Dans ce contexte, le ministère invite à demeurer vigilants face à des patients présentant des symptômes compatibles, même sans notion d‘exposition évidente, et de demander une sérologie pour confirmer le diagnostic et un bilan hépatique pour évaluer la gravité de l’atteinte hépatique.
Rappel des mesures complémentaires nécessaires
Cette maladie est à signalement obligatoire auprès de l’Agence régionale de santé Pays-de-la-Loire (ars44-alerte@ars.sante.fr) permettant d’engager les mesures de santé publique : recherche des expositions à risque, identification des chaînes de transmission, contact-tracing autour des cas, transmission des recommandations d’hygiène et de vaccination. Un formulaire est à votre disposition en ligne (Liste des maladies à déclaration obligatoire).
En cas de suspicion, il est important que les laboratoires adressent les échantillons du patient au Centre national de référence des virus des hépatites à transmission entérique (CNR VHA-VHE), afin qu’un génotypage soit réalisé pour identifier les souches en circulation et identifier les possibles chaines de transmission (coordonnées et fiche de prélèvement disponibles ici).
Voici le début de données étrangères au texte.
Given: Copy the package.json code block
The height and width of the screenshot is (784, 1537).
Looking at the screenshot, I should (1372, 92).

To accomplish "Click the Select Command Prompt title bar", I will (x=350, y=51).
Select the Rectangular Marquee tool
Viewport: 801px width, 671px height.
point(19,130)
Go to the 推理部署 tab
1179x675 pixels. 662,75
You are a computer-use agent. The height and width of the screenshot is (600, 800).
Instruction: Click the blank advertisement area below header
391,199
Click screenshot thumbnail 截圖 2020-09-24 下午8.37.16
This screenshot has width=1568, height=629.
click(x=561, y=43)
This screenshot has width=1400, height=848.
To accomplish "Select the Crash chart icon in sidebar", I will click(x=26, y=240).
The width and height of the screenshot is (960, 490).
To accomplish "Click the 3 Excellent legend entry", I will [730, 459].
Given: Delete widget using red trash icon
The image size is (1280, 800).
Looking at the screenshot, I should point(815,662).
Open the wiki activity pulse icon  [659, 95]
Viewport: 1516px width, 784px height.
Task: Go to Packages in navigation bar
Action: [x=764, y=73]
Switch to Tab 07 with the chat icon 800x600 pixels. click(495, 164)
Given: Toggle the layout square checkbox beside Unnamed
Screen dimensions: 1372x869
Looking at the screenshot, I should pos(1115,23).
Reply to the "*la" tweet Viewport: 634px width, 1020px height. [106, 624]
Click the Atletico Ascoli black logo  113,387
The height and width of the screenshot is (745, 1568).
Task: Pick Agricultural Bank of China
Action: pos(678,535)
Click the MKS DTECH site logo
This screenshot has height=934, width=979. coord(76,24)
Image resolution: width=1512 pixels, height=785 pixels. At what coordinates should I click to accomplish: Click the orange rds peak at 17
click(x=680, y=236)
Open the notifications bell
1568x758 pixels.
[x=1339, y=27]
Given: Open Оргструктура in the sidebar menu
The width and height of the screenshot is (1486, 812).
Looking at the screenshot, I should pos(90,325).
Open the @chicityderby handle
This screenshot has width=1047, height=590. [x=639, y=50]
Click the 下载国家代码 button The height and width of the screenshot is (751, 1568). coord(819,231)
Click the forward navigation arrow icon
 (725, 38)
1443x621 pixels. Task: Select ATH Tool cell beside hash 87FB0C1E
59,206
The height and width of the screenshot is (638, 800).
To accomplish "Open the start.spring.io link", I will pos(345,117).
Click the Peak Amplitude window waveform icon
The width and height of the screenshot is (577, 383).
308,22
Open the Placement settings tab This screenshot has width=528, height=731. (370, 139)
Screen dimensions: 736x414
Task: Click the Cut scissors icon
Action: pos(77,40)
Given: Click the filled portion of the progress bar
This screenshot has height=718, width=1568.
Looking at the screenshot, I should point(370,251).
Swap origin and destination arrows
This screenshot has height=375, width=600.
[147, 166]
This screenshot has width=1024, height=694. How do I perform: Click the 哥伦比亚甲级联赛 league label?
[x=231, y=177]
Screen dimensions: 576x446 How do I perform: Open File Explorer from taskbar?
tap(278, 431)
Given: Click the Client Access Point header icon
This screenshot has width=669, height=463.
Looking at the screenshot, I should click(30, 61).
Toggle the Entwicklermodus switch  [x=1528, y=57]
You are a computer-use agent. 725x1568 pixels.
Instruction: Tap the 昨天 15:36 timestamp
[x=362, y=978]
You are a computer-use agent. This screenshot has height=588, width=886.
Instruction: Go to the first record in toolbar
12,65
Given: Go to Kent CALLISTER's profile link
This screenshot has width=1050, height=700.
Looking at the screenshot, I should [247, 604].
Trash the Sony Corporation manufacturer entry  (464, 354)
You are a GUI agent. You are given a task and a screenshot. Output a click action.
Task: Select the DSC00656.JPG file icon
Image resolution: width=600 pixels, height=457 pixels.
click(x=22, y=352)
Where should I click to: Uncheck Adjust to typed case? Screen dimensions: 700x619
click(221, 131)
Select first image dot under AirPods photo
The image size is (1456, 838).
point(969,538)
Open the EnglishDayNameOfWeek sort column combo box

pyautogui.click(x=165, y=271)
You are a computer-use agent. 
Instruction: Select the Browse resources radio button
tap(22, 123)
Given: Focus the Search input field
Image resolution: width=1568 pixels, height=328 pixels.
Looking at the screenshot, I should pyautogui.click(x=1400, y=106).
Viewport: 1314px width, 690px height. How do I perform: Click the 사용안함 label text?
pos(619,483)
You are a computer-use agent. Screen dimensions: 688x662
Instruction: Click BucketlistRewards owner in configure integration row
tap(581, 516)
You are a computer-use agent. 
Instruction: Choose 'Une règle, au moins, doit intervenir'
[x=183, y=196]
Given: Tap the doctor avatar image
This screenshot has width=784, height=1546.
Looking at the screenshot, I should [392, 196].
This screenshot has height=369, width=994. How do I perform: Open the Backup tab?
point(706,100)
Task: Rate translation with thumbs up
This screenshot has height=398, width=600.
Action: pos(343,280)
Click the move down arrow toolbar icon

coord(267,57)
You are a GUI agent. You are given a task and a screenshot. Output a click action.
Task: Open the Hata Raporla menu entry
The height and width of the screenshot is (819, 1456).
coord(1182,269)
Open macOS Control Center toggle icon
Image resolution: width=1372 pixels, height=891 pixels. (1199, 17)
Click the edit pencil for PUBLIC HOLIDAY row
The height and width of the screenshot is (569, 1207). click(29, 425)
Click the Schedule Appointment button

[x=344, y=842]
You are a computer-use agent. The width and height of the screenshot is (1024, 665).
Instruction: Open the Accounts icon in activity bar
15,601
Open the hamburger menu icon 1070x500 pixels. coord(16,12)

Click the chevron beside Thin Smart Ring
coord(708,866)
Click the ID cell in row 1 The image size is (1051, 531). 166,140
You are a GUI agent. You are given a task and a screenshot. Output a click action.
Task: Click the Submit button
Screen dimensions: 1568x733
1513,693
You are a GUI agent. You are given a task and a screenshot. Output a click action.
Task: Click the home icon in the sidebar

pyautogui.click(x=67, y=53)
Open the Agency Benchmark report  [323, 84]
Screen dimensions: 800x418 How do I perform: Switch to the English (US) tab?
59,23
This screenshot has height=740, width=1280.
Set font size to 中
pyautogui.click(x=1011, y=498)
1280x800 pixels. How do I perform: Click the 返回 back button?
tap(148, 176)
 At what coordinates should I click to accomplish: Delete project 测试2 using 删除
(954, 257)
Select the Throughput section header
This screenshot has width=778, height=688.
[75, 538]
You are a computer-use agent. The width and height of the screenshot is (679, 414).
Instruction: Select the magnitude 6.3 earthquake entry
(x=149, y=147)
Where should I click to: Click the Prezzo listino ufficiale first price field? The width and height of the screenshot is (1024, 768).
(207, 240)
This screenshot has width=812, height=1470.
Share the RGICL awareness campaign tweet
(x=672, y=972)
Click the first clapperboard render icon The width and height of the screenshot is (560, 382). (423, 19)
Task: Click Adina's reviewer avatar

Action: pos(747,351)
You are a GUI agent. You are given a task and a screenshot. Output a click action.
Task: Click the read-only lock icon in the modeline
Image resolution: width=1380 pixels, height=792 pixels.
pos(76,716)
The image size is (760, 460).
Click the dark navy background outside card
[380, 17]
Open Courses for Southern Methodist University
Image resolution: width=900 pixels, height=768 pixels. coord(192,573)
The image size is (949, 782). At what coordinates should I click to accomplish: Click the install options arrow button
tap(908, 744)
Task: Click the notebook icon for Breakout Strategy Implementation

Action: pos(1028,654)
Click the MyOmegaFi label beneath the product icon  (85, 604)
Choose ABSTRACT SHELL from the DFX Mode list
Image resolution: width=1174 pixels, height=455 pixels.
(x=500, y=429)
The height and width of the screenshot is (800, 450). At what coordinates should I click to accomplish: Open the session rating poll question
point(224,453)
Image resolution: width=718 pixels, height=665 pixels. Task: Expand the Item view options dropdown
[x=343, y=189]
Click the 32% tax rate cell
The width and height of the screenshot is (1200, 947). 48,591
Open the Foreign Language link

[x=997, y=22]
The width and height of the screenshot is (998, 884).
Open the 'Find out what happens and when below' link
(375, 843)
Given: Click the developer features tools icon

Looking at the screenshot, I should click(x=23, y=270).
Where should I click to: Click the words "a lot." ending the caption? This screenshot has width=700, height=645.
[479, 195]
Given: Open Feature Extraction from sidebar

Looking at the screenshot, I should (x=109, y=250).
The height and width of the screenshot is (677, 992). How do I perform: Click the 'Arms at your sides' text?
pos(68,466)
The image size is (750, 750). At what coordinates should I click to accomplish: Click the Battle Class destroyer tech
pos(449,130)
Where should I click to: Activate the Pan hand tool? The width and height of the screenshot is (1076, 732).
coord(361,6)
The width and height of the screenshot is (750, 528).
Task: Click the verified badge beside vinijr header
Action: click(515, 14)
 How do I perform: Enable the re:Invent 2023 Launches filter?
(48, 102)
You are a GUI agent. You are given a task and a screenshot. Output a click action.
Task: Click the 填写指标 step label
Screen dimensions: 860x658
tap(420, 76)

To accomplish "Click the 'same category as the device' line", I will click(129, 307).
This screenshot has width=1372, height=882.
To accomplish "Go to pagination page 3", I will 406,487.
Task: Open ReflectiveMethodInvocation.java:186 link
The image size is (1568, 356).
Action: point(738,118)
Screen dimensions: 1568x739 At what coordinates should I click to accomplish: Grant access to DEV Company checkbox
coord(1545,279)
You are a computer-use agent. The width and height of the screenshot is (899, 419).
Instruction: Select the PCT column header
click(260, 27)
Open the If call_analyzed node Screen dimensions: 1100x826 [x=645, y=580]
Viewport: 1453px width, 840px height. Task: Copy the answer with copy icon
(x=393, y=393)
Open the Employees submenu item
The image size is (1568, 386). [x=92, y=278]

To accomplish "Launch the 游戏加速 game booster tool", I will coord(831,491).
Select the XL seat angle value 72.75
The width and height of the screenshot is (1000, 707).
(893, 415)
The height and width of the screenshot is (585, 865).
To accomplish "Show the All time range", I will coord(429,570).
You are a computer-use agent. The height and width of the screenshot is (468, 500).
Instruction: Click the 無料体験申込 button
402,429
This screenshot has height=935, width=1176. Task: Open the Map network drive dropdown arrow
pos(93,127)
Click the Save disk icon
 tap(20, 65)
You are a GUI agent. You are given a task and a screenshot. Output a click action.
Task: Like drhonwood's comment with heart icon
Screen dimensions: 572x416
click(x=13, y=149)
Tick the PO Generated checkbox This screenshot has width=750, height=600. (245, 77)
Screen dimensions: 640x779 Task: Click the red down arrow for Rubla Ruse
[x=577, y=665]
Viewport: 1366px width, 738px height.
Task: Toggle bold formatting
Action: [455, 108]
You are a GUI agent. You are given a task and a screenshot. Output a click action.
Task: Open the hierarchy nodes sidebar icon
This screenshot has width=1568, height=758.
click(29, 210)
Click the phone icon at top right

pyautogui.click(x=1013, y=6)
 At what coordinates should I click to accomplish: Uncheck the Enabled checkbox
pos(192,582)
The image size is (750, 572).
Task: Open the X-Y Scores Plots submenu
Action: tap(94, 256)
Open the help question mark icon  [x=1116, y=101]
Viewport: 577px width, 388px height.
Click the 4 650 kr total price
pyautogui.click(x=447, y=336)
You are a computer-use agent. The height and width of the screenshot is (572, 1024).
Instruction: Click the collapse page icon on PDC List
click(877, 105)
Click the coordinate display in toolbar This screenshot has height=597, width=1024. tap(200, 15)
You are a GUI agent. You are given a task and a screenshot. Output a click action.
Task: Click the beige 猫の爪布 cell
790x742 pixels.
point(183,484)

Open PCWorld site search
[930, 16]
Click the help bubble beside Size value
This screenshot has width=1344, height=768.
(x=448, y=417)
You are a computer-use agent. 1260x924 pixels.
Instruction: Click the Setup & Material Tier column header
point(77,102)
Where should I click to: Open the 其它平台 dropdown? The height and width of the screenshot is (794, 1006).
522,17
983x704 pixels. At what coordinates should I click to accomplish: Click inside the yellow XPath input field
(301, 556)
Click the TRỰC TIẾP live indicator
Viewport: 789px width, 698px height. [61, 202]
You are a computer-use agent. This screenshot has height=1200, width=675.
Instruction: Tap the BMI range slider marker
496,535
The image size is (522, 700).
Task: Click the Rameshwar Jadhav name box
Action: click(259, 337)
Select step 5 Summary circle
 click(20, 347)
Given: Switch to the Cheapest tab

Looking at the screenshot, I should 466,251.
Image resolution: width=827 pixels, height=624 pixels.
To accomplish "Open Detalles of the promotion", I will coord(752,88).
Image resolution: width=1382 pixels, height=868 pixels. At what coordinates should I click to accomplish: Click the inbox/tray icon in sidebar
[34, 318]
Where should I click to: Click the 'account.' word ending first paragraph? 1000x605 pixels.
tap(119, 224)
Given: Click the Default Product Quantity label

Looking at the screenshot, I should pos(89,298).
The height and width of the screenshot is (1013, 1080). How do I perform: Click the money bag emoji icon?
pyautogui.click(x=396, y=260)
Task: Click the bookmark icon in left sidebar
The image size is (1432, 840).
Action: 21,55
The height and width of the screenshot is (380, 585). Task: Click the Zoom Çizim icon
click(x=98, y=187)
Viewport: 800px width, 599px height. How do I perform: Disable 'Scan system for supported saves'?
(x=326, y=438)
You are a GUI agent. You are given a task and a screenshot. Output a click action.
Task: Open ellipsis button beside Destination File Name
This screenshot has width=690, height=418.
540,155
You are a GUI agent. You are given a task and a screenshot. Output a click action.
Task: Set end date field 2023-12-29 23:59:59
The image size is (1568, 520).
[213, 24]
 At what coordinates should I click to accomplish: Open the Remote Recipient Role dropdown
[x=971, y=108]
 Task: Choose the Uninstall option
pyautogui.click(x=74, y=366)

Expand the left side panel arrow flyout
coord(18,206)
La vaccination contre le virus de l’hépatite A constitue une mesure de prévention efficace. Le ministère invite à vérifier le statut vaccinal et à mettre en œuvre la vaccination de tout patient répondant aux recommandations détaillées sur le site vaccination-info-service.fr.
Recommandations générales
La vaccination contre l’hépatite A est recommandée pour :
- les jeunes accueillis dans les établissements et services pour l’enfance et la jeunesse handicapée ;
- les personnes atteintes de mucoviscidose ;
- les personnes atteintes de maladies du foie pouvant devenir chroniques, par exemple, celles qui sont dues aux virus des hépatites B et C ou à une consommation excessive d’alcool ;
- les enfants, à partir de l’âge de 1 an, nés de familles dont au moins un des membres est originaire d’un pays où sévit de manière importante l’hépatite A et qui sont susceptibles d’y séjourner ;
- les hommes ayant des relations sexuelles avec d’autres hommes.
Les personnes identifiées par l’Agence régionale de santé comme étant contact de cas pourront bénéficier d’une gratuité du vaccin, dans le cadre d’une convention avec l’URPS pharmaciens.
Les mesures d’hygiène simples sont efficaces pour éviter la propagation du virus dans l’entourage des cas. Il est important de promouvoir le respect de ces mesures dans les foyers, les collectivités fréquentées par le cas, en particulier le lavage des mains à l’eau et au savon pour limiter le risque de transmission de l’hépatite A (cf. annexe).